# TASK DESCRIPTION
Return, in their exact form, the lines that lie between the start of the data below and the line containing "Home (293, 1356)", with both ends included.

# DATA TO EXAMINE
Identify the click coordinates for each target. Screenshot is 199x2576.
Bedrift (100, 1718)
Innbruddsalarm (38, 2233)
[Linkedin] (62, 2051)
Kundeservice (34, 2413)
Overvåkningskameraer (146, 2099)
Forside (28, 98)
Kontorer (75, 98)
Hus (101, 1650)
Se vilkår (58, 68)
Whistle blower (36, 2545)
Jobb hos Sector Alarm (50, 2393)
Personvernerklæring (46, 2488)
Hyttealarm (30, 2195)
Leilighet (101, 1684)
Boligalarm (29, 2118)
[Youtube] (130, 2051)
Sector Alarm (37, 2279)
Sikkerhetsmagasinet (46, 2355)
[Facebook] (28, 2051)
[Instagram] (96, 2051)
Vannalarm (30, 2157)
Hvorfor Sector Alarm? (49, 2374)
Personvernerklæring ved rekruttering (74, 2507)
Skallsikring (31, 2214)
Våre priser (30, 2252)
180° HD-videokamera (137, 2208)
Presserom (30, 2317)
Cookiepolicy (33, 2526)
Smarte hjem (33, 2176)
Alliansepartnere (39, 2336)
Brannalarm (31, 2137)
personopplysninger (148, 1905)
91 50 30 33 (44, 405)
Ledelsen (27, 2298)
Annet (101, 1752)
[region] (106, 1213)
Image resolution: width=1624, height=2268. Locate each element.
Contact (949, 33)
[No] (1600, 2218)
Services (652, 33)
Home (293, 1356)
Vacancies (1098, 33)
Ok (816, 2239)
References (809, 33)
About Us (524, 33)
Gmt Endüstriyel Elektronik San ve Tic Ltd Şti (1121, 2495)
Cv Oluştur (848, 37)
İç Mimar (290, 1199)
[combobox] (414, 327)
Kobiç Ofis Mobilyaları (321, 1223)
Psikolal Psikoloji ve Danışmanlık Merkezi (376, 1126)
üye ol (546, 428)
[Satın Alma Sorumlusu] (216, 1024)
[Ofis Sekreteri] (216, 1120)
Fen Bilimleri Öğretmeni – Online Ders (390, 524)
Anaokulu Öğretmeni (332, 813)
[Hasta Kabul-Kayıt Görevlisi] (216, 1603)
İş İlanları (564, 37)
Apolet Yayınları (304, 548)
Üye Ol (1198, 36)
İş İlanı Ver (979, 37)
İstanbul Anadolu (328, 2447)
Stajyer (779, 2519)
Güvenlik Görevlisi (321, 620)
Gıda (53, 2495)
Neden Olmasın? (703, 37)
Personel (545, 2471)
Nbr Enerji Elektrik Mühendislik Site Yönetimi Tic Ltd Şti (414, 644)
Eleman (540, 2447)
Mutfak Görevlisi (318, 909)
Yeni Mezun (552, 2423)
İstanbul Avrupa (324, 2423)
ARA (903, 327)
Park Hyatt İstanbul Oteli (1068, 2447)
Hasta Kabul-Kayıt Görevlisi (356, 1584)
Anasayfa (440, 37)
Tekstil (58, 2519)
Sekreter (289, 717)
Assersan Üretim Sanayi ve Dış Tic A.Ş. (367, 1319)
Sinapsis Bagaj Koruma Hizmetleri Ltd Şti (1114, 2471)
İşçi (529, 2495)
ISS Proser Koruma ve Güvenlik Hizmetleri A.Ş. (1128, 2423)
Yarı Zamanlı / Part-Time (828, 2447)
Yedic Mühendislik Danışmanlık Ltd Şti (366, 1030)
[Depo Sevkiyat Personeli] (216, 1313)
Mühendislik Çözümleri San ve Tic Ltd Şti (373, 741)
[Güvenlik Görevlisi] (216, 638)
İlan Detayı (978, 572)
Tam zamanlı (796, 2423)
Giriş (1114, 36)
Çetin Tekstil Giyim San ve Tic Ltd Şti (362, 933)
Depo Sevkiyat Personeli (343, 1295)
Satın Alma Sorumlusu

# RESULT OF THE TASK
Identify the click coordinates for each target. Screenshot is 199x2576.
Bedrift (100, 1718)
Innbruddsalarm (38, 2233)
[Linkedin] (62, 2051)
Kundeservice (34, 2413)
Overvåkningskameraer (146, 2099)
Forside (28, 98)
Kontorer (75, 98)
Hus (101, 1650)
Se vilkår (58, 68)
Whistle blower (36, 2545)
Jobb hos Sector Alarm (50, 2393)
Personvernerklæring (46, 2488)
Hyttealarm (30, 2195)
Leilighet (101, 1684)
Boligalarm (29, 2118)
[Youtube] (130, 2051)
Sector Alarm (37, 2279)
Sikkerhetsmagasinet (46, 2355)
[Facebook] (28, 2051)
[Instagram] (96, 2051)
Vannalarm (30, 2157)
Hvorfor Sector Alarm? (49, 2374)
Personvernerklæring ved rekruttering (74, 2507)
Skallsikring (31, 2214)
Våre priser (30, 2252)
180° HD-videokamera (137, 2208)
Presserom (30, 2317)
Cookiepolicy (33, 2526)
Smarte hjem (33, 2176)
Alliansepartnere (39, 2336)
Brannalarm (31, 2137)
personopplysninger (148, 1905)
91 50 30 33 (44, 405)
Ledelsen (27, 2298)
Annet (101, 1752)
[region] (106, 1213)
Image resolution: width=1624, height=2268. Locate each element.
Contact (949, 33)
[No] (1600, 2218)
Services (652, 33)
Home (293, 1356)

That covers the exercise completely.